Через три дня мы снова встретились на территории Высшей партшколы. Он оглянулся по сторонам. Никого поблизости не было.
— Я не могу этого больше выдержать, — признался он с удивительной откровенностью. — Эта история с Югославией — просто подлость; но это не только политическая клевета, за этим скрывается что?то другое. За этим стоит Сталин, этот полуграмотный варвар, который не может примириться с тем, что среди западно–европейских коммунистов другая компартия и другой вождь, Тито, вызывают большую симпатию. Если бы ты знал, как я ненавижу Сталина. Да — я ненавижу Сталина!
Он побледнел от гнева, а я от страха. Таких слов я еще никогда не слышал, да к тому же еще на территории Высшей партшколы. Он пришел в себя.

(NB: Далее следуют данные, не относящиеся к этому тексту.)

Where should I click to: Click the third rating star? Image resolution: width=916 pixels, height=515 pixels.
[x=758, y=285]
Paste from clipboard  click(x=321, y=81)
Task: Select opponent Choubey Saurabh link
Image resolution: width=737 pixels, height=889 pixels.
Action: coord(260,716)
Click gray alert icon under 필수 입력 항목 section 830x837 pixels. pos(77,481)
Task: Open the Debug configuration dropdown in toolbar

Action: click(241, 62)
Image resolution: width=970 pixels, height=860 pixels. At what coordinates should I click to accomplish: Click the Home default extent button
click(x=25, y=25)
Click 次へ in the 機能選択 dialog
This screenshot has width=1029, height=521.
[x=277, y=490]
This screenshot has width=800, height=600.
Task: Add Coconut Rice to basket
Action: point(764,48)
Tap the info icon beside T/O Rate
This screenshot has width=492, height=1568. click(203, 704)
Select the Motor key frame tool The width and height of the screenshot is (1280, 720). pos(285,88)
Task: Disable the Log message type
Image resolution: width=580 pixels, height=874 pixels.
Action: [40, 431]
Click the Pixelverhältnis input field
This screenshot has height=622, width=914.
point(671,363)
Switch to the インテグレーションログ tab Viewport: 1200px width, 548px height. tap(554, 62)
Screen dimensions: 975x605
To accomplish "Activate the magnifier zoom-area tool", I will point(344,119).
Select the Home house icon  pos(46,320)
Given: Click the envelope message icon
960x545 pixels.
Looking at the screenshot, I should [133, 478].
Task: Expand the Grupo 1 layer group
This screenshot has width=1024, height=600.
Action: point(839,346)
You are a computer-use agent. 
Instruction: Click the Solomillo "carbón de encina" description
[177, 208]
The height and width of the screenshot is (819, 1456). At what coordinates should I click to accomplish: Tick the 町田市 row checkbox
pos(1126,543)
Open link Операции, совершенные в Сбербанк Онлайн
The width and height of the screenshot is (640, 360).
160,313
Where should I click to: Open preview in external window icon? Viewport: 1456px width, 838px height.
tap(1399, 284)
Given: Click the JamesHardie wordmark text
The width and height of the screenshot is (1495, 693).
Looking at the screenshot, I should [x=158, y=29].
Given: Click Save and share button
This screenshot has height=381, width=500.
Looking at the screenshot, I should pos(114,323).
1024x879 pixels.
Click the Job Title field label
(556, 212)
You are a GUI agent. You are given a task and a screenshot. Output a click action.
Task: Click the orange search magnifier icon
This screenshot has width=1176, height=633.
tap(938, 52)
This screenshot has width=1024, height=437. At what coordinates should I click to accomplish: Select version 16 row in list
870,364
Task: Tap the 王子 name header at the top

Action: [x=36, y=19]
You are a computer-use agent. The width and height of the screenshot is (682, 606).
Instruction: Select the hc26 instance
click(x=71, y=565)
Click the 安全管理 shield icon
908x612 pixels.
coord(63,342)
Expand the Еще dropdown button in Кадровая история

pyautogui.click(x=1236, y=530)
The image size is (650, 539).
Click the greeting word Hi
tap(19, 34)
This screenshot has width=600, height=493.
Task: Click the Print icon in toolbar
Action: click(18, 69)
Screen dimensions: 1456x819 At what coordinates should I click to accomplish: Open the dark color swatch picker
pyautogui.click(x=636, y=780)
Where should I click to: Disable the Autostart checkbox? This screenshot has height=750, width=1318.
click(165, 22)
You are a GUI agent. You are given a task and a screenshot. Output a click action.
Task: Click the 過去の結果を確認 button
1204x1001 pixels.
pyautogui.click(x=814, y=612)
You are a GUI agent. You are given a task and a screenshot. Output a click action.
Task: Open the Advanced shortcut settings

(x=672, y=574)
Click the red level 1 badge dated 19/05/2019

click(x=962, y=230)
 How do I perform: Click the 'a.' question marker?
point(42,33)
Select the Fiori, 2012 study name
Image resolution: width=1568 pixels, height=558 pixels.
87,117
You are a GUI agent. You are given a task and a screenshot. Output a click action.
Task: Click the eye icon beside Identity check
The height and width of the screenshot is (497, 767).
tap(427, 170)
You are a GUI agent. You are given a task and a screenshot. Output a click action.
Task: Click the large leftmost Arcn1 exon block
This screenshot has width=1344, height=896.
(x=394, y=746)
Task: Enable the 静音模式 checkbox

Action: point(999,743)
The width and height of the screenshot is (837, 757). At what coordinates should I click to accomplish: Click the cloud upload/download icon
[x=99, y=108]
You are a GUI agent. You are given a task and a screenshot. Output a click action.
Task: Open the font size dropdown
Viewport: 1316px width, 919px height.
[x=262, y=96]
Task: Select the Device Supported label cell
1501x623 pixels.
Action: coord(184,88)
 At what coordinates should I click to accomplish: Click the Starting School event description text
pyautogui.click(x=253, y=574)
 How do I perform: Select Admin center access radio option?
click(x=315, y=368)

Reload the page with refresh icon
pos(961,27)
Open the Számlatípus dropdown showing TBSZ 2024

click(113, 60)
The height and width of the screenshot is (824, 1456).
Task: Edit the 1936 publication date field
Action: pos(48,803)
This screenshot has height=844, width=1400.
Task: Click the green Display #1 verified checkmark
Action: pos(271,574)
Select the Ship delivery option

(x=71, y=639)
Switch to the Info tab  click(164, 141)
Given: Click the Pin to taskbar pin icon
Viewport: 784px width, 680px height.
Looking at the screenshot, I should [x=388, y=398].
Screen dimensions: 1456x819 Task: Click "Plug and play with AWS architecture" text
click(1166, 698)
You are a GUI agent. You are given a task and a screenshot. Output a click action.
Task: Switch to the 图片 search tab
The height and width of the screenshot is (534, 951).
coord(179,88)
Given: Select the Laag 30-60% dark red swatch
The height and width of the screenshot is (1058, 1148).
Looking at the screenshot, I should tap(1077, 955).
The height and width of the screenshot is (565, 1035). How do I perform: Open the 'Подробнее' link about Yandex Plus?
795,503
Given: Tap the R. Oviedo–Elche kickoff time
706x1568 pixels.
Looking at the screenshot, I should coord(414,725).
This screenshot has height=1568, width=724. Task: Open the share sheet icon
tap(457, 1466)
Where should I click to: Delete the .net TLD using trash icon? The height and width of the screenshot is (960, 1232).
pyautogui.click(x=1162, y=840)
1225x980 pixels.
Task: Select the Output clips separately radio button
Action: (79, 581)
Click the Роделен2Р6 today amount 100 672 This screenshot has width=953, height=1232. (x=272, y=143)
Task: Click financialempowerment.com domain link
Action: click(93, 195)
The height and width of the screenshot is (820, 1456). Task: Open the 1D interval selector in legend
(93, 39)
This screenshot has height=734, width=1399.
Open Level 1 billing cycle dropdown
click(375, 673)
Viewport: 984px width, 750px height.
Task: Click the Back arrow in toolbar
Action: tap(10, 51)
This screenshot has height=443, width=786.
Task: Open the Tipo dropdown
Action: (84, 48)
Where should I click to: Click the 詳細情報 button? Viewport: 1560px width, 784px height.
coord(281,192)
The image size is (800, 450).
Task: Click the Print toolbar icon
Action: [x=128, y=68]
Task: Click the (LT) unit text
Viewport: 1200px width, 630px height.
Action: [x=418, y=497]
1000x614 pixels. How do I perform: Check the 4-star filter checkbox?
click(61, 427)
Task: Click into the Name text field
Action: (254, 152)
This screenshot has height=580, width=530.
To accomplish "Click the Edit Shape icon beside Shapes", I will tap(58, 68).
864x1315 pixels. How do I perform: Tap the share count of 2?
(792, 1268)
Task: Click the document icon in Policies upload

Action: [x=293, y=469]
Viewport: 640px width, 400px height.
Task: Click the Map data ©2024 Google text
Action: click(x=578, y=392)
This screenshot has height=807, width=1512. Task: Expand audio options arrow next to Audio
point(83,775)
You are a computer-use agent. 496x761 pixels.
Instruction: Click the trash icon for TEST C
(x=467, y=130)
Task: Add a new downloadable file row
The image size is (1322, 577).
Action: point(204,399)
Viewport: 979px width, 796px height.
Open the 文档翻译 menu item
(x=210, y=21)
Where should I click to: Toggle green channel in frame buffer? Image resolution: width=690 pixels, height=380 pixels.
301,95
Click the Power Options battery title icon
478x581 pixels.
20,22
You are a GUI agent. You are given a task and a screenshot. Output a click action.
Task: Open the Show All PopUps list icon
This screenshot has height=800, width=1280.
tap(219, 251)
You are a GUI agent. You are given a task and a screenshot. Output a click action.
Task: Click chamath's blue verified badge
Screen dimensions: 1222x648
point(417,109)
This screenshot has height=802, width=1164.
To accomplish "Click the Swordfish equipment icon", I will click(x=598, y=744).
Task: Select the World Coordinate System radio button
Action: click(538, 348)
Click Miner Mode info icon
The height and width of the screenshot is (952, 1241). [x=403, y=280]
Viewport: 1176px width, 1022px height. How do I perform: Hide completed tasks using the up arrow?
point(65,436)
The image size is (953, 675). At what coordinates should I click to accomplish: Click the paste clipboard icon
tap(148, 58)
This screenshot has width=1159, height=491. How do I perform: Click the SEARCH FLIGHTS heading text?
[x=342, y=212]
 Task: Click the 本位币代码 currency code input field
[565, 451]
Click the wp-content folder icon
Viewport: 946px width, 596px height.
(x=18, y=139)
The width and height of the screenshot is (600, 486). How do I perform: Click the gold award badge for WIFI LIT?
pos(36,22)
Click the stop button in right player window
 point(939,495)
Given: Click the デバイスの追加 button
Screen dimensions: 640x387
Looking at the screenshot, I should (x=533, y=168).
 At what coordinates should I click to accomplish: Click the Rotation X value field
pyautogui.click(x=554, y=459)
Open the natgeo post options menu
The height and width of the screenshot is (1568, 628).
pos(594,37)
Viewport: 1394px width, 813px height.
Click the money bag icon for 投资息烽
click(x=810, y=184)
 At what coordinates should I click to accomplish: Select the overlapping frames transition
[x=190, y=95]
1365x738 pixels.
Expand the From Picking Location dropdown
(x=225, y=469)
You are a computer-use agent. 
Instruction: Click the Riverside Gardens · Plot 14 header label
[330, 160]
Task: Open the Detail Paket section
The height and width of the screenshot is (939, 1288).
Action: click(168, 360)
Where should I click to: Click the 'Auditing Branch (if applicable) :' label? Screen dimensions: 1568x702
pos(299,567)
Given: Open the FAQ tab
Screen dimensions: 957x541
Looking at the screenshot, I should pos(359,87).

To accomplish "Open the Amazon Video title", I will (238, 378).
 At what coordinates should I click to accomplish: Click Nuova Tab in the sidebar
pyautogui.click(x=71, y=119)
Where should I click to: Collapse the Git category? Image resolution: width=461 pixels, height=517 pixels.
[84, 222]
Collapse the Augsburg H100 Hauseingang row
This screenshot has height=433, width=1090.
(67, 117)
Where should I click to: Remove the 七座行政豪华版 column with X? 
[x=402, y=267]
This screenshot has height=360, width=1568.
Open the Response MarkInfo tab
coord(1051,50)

— Между нами? — он протянул мне руку.
— Между нами, — подтвердил я.
Этим утром я долго гулял один. Мне думалось о многом. Я вспомнил, что читал где?то о том, что воинствующие атеисты зачастую выходили из иезуитских школ. Может быть, это сейчас повторялось? Может быть, Высшая партшкола имени Карла Маркса воспитала самых опасных еретиков[26].
Но ведущие партийные руководители твердо оставались верными «генеральной линии». В один из выходных дней я снова посетил — в последний раз — огороженный забором квартал вилл в Нидершёнгаузене, где проживали десять наиболее выдающихся руководителей СЕПГ. Я говорил за последние недели и месяцы так много с оппозиционерами, что даже в доме руководителя партии, портреты которого можно было так часто видеть на страницах «Нейес Дейчланд», мне было трудно сдерживаться.
Руководитель СЕПГ предложил мне коньяк и сигареты.
— Почему у тебя такой удрученный вид? Политические колики из?за Югославии? — обратился он ко мне.
— Я читал некоторые из последних югославских брошюр и…
— Не читай слишком много таких вещей, — сказал он, улыбаясь, но я почувствовал, что он не шутит.
— В этих брошюрах ставится не только вопрос о том, была ли справедливой резолюция Коминформа или нет, но и некоторые кардинальные вопросы, которые нельзя так просто отбросить.
Мой собеседник посмотрел на меня спокойно и холодно.
— В политике бывают положения, в которых приходится защищать хорошее дело при помощи плохих аргументов и плохое при помощи хороших.
Я был снова потрясен тем, что многие руководители партии пытаются ничего не значащими фразами совершенно отмести очевидные противоречия, делая это как для других, так и, в первую очередь, вероятно, для самих себя. Осторожно сделал я еще один, последний, шаг.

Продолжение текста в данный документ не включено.